Duke offers Creole class for Haiti relief workers
Posted March 3, 2010 10:14 p.m. EST
Updated March 4, 2010 11:03 a.m. EST
Durham, N.C. — As health care professionals, relief volunteers and military personnel try to help people in earthquake-devastated Haiti, some are encountering difficulty speaking and understanding the native Creole language.
To help, Duke University is offering a Creole course for those wanting to aid Haitians during the recovery.
Romance languages Professor Deborah Jenson organized the class, called "Haitian Creole for the Haitian Recovery.”
“It turned out to be such a great need,” she said. “Creole really is the language spoken by all Haitians. Some Haitians speak French, but not very many. But Creole is the language that relief workers will be encountering.”

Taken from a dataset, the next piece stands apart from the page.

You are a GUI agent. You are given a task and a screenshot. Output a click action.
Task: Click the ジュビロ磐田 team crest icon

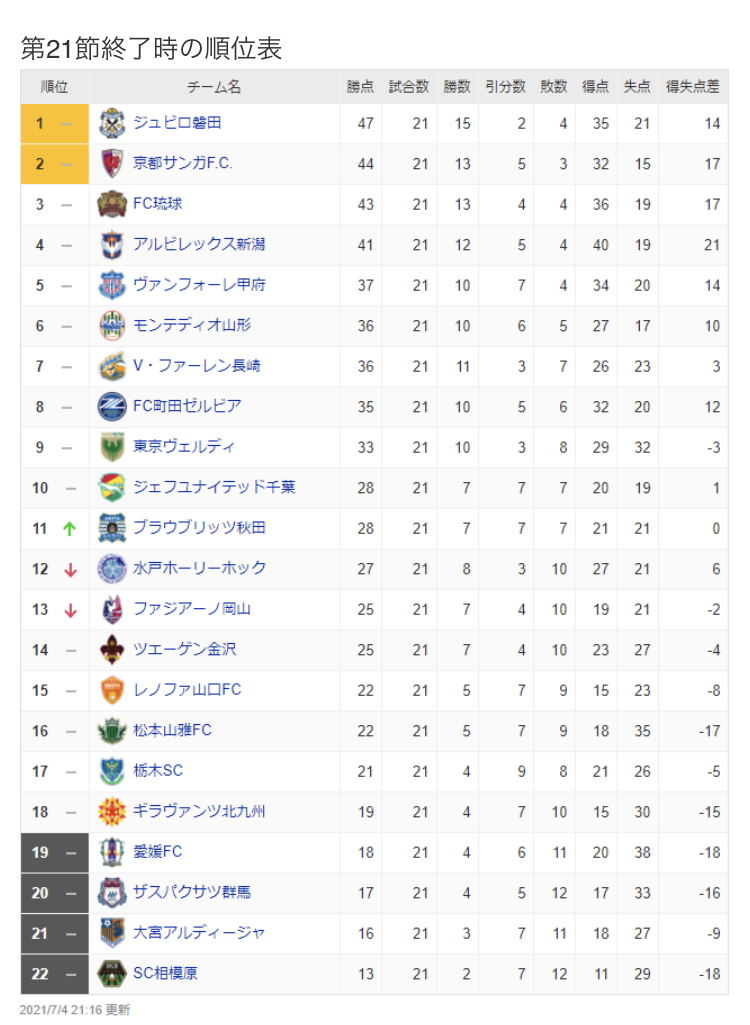point(111,123)
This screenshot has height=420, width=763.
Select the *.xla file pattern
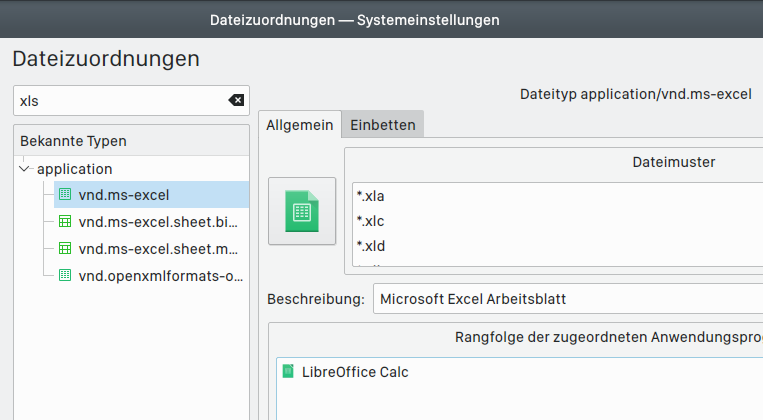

Students enrolled in the class say understanding Creole will help greatly as they get involved with Haiti relief efforts.
“Being a French speaker and someone who wants to work in disaster relief, it was something I picked up and was interested in,” University of North Carolina graduate student Jessica Feingold said.
UNC anthropology student Laura Wagner, who helps teach the course, was in Haiti when the earthquake struck on Jan. 12.
“I was buried for a couple hours, and my friends got me out,” she said.
Wagner said anyone thinking about going to Haiti to help should take a Creole course.
“What I would like to see is for something like this to be an integral part of preparation for the ongoing relief efforts by the universities in the area,” she added.